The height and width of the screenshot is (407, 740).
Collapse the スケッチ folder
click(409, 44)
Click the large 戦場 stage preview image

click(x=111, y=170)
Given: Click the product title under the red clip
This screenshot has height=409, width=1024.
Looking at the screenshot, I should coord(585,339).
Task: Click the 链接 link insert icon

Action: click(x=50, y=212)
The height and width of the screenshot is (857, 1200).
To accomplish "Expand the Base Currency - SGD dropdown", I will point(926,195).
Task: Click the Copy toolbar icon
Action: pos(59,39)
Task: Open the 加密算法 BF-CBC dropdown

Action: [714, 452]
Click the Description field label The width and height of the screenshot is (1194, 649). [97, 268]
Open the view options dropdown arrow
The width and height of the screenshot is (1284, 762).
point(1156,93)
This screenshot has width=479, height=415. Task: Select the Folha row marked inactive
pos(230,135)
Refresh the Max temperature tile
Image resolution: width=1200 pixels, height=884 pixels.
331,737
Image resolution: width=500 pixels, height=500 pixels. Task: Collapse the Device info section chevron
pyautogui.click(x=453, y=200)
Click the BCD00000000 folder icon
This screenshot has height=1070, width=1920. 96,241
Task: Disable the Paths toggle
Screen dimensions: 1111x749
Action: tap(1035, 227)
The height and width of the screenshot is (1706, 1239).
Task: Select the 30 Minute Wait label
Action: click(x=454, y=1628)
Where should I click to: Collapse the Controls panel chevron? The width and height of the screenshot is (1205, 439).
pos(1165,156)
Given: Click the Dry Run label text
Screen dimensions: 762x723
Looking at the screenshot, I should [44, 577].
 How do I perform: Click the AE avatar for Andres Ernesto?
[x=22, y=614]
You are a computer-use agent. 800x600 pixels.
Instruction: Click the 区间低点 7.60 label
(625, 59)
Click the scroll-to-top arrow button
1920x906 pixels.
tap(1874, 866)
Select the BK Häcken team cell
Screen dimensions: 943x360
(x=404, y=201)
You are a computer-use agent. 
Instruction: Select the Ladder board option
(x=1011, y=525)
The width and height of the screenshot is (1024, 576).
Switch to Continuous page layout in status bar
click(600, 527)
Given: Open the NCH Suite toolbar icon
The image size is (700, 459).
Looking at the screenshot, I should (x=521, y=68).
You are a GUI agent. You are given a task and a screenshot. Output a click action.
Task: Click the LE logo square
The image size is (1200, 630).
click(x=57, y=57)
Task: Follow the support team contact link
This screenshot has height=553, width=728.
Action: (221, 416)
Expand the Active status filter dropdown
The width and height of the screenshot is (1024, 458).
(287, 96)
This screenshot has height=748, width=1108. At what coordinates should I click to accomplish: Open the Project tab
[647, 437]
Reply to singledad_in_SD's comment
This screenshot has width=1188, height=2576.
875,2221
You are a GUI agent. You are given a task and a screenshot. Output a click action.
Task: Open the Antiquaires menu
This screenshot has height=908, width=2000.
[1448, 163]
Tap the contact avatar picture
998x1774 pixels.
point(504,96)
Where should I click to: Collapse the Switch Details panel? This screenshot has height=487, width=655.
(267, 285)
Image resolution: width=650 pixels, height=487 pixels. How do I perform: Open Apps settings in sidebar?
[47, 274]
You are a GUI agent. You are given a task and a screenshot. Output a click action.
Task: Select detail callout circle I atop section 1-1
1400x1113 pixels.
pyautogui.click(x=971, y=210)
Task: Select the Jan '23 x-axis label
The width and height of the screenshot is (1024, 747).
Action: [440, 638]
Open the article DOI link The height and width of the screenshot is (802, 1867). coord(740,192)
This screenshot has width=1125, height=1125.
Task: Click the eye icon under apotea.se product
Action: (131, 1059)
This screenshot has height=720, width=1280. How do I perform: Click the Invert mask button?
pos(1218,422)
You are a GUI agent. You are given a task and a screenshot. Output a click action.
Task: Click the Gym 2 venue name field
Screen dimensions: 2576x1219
□ □ □
WHAT THE TASK REQUIRES
Nothing should appear in the answer except the lines above from the line with "The width and height of the screenshot is (1024, 576)." through the line with "Task: Follow the support team contact link", both included, written out exactly.

ANSWER SECTION
The width and height of the screenshot is (1024, 576).
Switch to Continuous page layout in status bar
click(600, 527)
Given: Open the NCH Suite toolbar icon
The image size is (700, 459).
Looking at the screenshot, I should (x=521, y=68).
You are a GUI agent. You are given a task and a screenshot. Output a click action.
Task: Click the LE logo square
The image size is (1200, 630).
click(x=57, y=57)
Task: Follow the support team contact link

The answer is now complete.